But. I can sum up a bit of the Ethics badly if you’re interested and explain why I am so excited . . .
In the Ethics the way to be a good person is to be Virtuous. You create good habits, you educate yourself, you learn from others--especially other people who are trying to be good. (notice I did not say ARE good.)
The bestest thing you can do to be VIRTUOUS is “contemplate contemplation.” Look. Ask a farmer what’s good and he’ll tell you to compost, or grow beets or something, but you ask a philosopher? They tell you it’s thinking about thinking. A close second to philosophy--is Friendship. Aristotle calls a good friend “another self,” or someone you consume much salt with. Someone you know well enough to eat regular meals with.
Friendship is a key virtue because when you pay attention to what a friend (another self) is doing, you have more perspective than when you examine your own bullshit. You can see their choices, actions, and consequences more clearly than your own. You can try to do good things your friends do and avoid mistakes they’ve made.
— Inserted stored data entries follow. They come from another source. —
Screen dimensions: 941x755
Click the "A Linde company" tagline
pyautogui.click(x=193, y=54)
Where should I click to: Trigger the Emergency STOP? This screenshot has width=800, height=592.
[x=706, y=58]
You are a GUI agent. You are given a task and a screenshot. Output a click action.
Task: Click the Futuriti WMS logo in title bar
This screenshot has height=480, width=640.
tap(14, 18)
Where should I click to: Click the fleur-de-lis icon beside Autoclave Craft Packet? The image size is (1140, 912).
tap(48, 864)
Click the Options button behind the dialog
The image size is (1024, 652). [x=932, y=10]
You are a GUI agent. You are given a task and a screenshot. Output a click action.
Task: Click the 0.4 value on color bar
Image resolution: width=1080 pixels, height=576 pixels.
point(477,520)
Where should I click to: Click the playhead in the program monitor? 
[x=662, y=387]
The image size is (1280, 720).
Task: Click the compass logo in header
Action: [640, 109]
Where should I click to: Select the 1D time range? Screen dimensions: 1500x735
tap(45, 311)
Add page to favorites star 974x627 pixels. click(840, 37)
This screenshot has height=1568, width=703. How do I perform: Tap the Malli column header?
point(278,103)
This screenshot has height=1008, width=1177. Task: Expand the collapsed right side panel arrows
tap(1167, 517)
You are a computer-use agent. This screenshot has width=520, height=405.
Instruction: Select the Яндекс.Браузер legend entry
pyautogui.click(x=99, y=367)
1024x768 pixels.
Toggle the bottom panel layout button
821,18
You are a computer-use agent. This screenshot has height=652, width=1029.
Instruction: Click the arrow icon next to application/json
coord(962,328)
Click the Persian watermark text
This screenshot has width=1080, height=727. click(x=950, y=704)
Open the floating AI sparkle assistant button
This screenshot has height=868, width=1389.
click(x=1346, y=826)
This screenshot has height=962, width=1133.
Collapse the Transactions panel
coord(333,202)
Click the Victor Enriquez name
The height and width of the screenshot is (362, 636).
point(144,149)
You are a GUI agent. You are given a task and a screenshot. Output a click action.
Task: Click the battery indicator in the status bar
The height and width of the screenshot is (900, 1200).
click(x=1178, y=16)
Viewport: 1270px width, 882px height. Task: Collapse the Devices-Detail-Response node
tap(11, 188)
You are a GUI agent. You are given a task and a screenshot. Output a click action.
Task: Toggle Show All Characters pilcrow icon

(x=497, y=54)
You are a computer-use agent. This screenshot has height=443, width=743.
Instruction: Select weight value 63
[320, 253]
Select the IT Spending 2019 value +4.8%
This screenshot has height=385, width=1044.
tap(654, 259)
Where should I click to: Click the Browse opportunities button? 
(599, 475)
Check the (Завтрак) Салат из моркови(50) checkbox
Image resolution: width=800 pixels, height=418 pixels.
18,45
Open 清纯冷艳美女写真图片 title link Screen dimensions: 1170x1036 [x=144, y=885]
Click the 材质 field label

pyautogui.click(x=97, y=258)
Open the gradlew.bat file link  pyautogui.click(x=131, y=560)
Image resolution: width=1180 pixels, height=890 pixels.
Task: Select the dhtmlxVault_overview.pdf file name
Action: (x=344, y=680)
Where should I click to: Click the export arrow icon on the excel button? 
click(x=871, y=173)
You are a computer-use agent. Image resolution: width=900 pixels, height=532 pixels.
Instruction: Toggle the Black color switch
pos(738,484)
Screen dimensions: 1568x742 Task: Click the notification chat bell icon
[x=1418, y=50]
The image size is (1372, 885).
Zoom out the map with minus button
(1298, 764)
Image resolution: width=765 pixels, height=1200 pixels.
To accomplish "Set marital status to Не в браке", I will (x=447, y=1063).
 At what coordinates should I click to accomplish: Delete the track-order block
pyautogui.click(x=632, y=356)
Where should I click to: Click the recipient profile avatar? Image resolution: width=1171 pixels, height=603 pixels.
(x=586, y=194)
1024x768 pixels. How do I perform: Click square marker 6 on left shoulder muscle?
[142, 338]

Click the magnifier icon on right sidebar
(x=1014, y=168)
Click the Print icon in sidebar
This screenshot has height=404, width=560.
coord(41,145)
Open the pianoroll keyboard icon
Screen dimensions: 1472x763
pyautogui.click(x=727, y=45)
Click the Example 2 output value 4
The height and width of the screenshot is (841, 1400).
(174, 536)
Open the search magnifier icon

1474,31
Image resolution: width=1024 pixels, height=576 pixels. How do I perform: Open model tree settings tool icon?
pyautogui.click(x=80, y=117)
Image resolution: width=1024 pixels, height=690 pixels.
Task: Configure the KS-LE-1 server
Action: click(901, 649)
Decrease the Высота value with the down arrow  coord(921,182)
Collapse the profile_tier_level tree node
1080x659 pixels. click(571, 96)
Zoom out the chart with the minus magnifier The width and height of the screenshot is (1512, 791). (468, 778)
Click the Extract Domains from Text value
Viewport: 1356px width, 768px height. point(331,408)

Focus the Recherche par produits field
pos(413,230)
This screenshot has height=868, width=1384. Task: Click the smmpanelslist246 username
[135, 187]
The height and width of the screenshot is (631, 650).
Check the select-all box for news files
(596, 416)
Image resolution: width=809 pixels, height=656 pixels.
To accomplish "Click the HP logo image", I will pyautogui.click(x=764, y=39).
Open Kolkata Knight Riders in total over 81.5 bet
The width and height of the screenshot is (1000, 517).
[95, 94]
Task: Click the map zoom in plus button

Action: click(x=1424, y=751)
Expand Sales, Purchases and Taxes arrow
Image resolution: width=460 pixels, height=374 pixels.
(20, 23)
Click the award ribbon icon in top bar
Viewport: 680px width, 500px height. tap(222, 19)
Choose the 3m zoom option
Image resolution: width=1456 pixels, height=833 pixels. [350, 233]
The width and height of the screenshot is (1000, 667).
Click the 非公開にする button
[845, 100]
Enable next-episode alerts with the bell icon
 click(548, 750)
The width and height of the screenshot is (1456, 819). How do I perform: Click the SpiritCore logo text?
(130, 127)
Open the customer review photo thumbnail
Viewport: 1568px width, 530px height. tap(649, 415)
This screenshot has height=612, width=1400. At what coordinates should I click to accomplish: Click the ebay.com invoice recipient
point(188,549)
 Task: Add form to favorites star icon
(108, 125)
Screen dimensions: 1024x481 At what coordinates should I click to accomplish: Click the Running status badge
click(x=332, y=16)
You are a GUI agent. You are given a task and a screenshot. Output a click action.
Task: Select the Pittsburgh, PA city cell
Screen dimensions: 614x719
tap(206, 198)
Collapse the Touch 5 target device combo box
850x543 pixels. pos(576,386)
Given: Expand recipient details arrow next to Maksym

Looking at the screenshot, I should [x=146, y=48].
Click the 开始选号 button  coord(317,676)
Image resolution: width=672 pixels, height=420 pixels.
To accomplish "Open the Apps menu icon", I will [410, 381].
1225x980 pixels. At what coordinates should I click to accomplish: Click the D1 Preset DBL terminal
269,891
This is simple to explain and very complicated in practice. Which is why I find this joke so brilliant and funny. Because you can’t forking explain “virtue ethics” or the Nichomachean Ethics in a sitcom by trotting out the text or discussing it directly. You apply it to specifics. Here’s some people trying to do good things and be good people for themselves and for others.
And I hope I’m not making Aristotle sound mercenary about his friendships, because he wasn’t. Out of all the European philosophers in the western canon--he’s one of the very few who was married. Friendship is important because it’s a big part of what makes us human. We’re to varying degrees--social animals. Being human is virtuous and the opposite behavior is vice/viciousness--or doing the wrong thing when you know it’s the wrong thing. Doing bad things on purpose makes you less human.
Eleanor holding up a copy of the Ethics, but then not referencing the massive importance of friendship by quoting the book--lets this story be about the messiness of friendship--not some ideal, but actual, real, developing friendship. There’s no chalkboard notes for this. It’s not abstract. It’s people being sweaty and defensive and difficult and yet helping each other and bringing good things into each other’s lives. (And sometimes bad things, or things that seem bad in the short term.)
This is why I prefer Aristotle to Plato. You do your best to judge the right thing to do and then you do it. Sometimes you’re wrong and other times you’re less wrong, and sometimes you’re closer to right. There’s no perfect virtuous state you can achieve. You can’t actually be GOOD, you’re always moving towards it--he has this delightful description of it--staying at work becoming yourself. I like it because it allows for the murkiness of actual life. You’re not trying to be perfect. You’re trying to live a good life. The messiness and change of life negates perfection.
Plato had Forms--like there was a perfect version of every thing in some magic place and Aristotle was like, “I know we’re bros and I love you man, but the Forms are really dumb, Palto.”
That’s why “Palto” is so funny. The only damn thing written on that board was Palto. The guy who advocated perfect Forms had his name misspelled in a philosophy discussion that was derailed by a demon in a story line that’s about Aristotle in practice.
You can kind of see why people read and quote Plato more. I spent the last two seasons wondering what the hell they were going to do about Aristotle and if they’d just skip him, because imagine trying to put all this into a bloody TV show in breezy snippets? You can’t. They did it anyway, but it’s sneaky. It’s all in there, but it’s not spelled out.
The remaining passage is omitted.